The study at the University of Pretoria is likely the first of its kind in Africa. Researchers began to monitor captive wildlife in zoos and conservation sanctuaries after a tiger at the Bronx zoo got sick with the coronavirus in April 2020, according to Professor Marietjie Venter, the principal investigator on the study.
The research team monitored two pumas that contracted the coronavirus at a private zoo in July 2020, during South Africa’s first pandemic wave. The pumas, which are not native to South Africa, started showing symptoms, including loss of appetite, diarrhea, runny noses and persistent coughs. Both cats made a full recovery after 23 days.
About a year later at the same zoo, three lions began to show similar symptoms. One of the lions, an older female, developed pneumonia. The lion’s handler and an engineer at the zoo also tested positive for the virus.
This time, researchers were able to sequence the samples and found that the lions and their handler were infected with the Delta variant. The illness developed by the lions, particularly in the older female, showed that animals, like people, could develop severe symptoms from Delta, which drove South Africa’s deadliest pandemic wave.
The lions recovered after 25 days, but had positive P.C.R. tests for more than three additional weeks. P.C.R. tests amplify the virus’s genetic material and therefore can detect even very small amounts. The data suggested that the amount of virus the lions were carrying decreased over those weeks, and it was not clear precisely how long they were infectious.
In a captive environment, the animals were kept in quarantine, but in larger parks dotted around South Africa, where lions are a common public attraction, controlling an outbreak could prove “very, very difficult,” the study said, particularly if it were undetected. These lions are often fed by humans rather than hunting for themselves, increasing their exposure.

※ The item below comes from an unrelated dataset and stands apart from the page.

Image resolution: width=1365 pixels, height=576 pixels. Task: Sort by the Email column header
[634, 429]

“If you don’t know that its Covid, there’s a risk that it can then spread to other animals and then potentially back to humans,” said Dr. Venter, a professor of medical virology, who teamed up with a wildlife veterinary scientist for this study. The animals were infected long enough “that the virus can actually undergo mutations,” she said, “but the risk is more that if you’re in a wildlife reserve and it spreads into the wild it can then become endemic.”

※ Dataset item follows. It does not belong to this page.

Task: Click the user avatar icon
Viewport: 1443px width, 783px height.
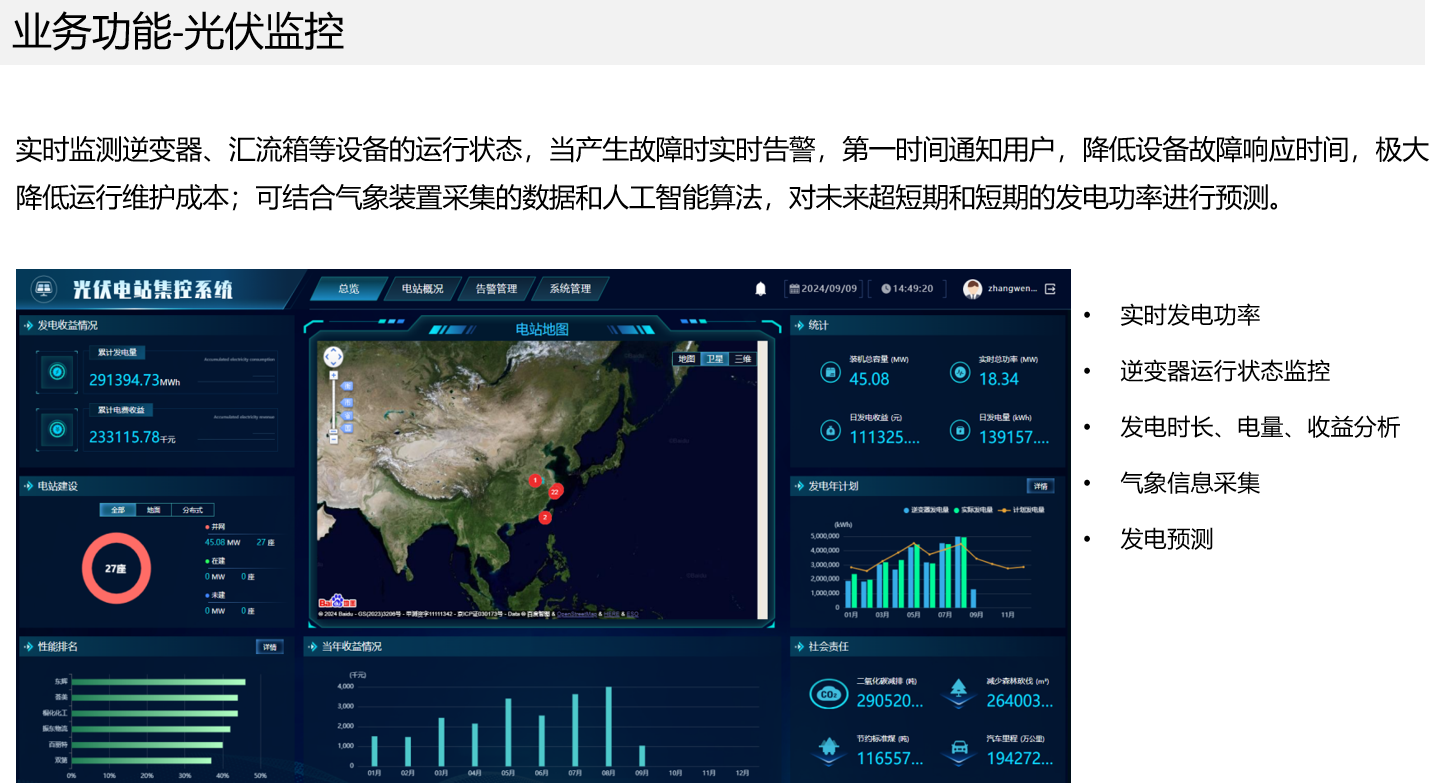Action: point(972,289)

The coronavirus driving the global pandemic likely originated in bats and eventually jumped to humans, in what is known as “spillover” infections.
Scientists warn that “spillback” infections of humans infecting animals — as have occurred with mink, deer and domestic cats — could ravage whole ecosystems in the wild. Infections that reached the wild could also expand the virus’ potential to spread unchecked and mutate in animals, potentially into variants dangerous to humans.
One well-studied phenomenon involves infections among large populations of captive mink. At one mink farm in Denmark, the virus mutated into a new strain during the switch from human to mink, prompting the mass slaughter of the animals throughout that country and Europe to prevent its spread back to humans.
By contrast, the South African study involved small outbreaks, but Dr. Venter noted that the spread in mink shows the potential danger of larger outbreaks in wildlife.